*TASK REQUIREMENTS*: Without the pictures, set down the records below word for word.

(TASK DATA begins)

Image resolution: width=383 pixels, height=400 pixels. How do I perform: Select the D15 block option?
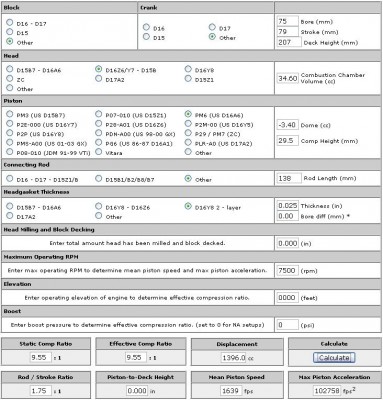[10, 32]
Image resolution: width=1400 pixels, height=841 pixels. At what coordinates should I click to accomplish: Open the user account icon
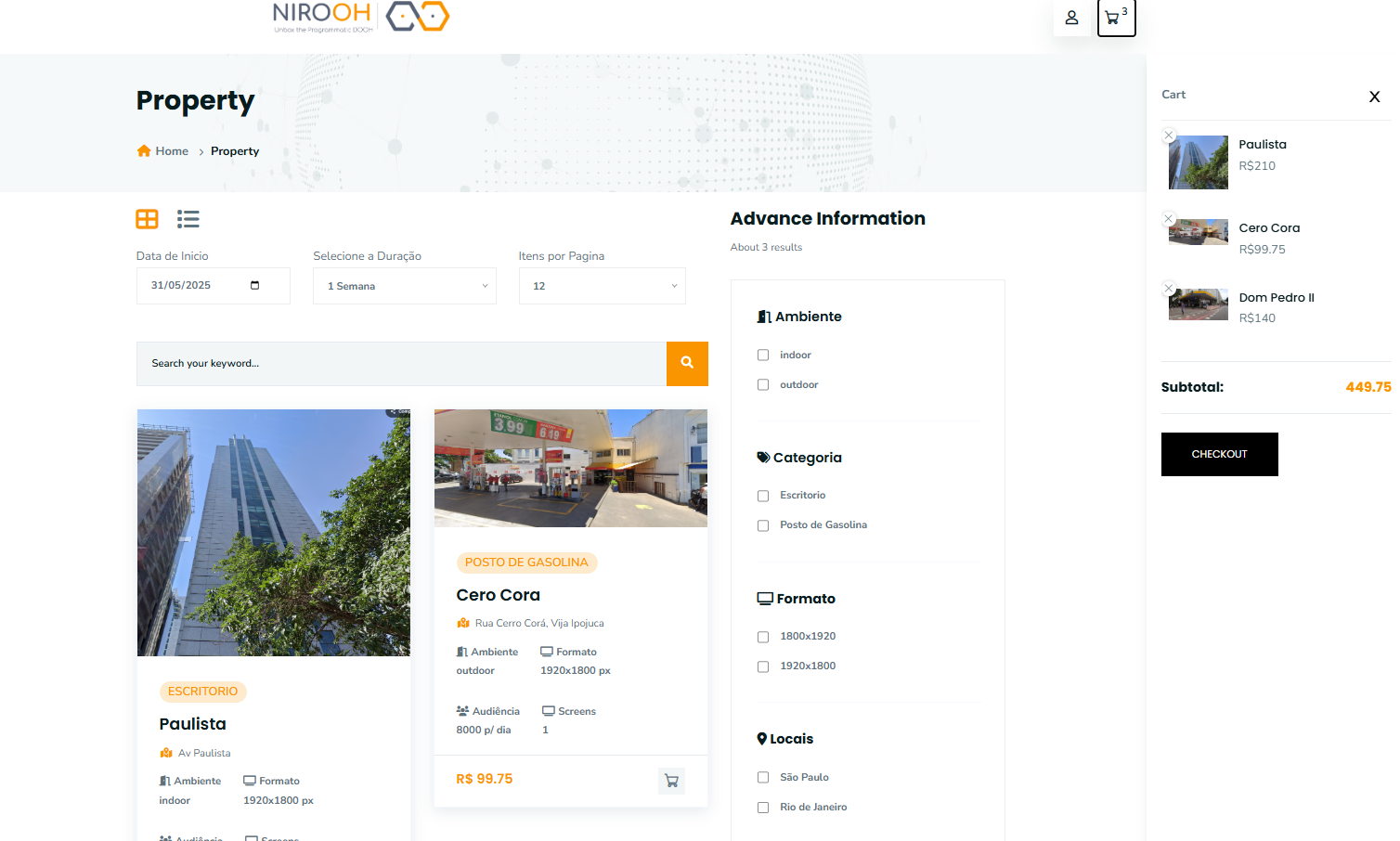point(1071,18)
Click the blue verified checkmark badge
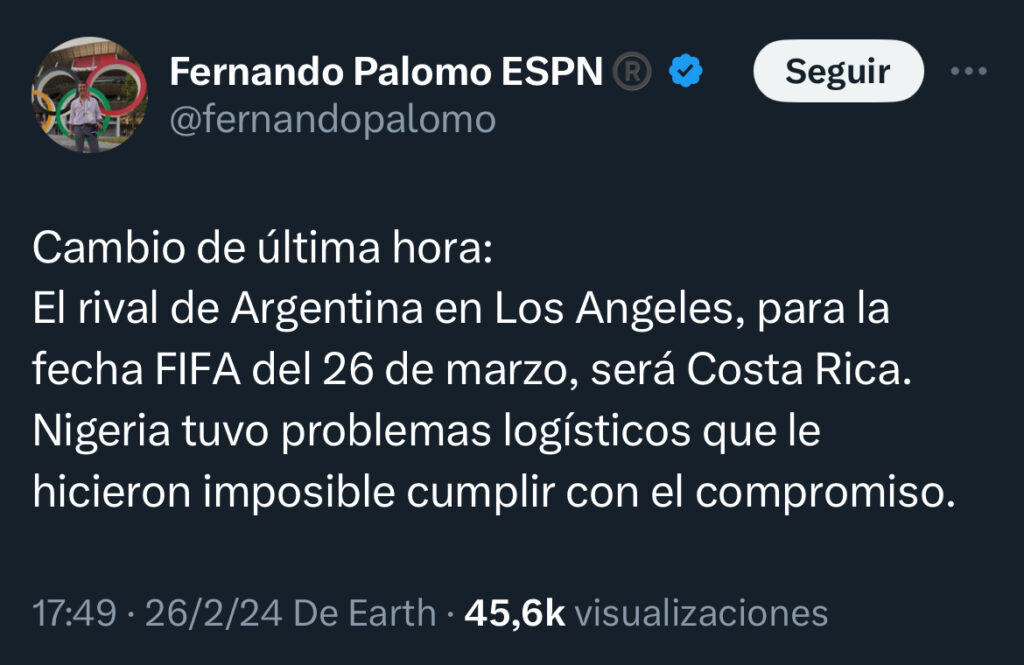Viewport: 1024px width, 665px height. [685, 71]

(TASK DATA ends)

*RESULT*:
Image resolution: width=383 pixels, height=400 pixels. How do I perform: Select the D15 block option?
[10, 32]
Image resolution: width=1400 pixels, height=841 pixels. At what coordinates should I click to accomplish: Open the user account icon
point(1071,18)
Click the blue verified checkmark badge
Viewport: 1024px width, 665px height. [685, 71]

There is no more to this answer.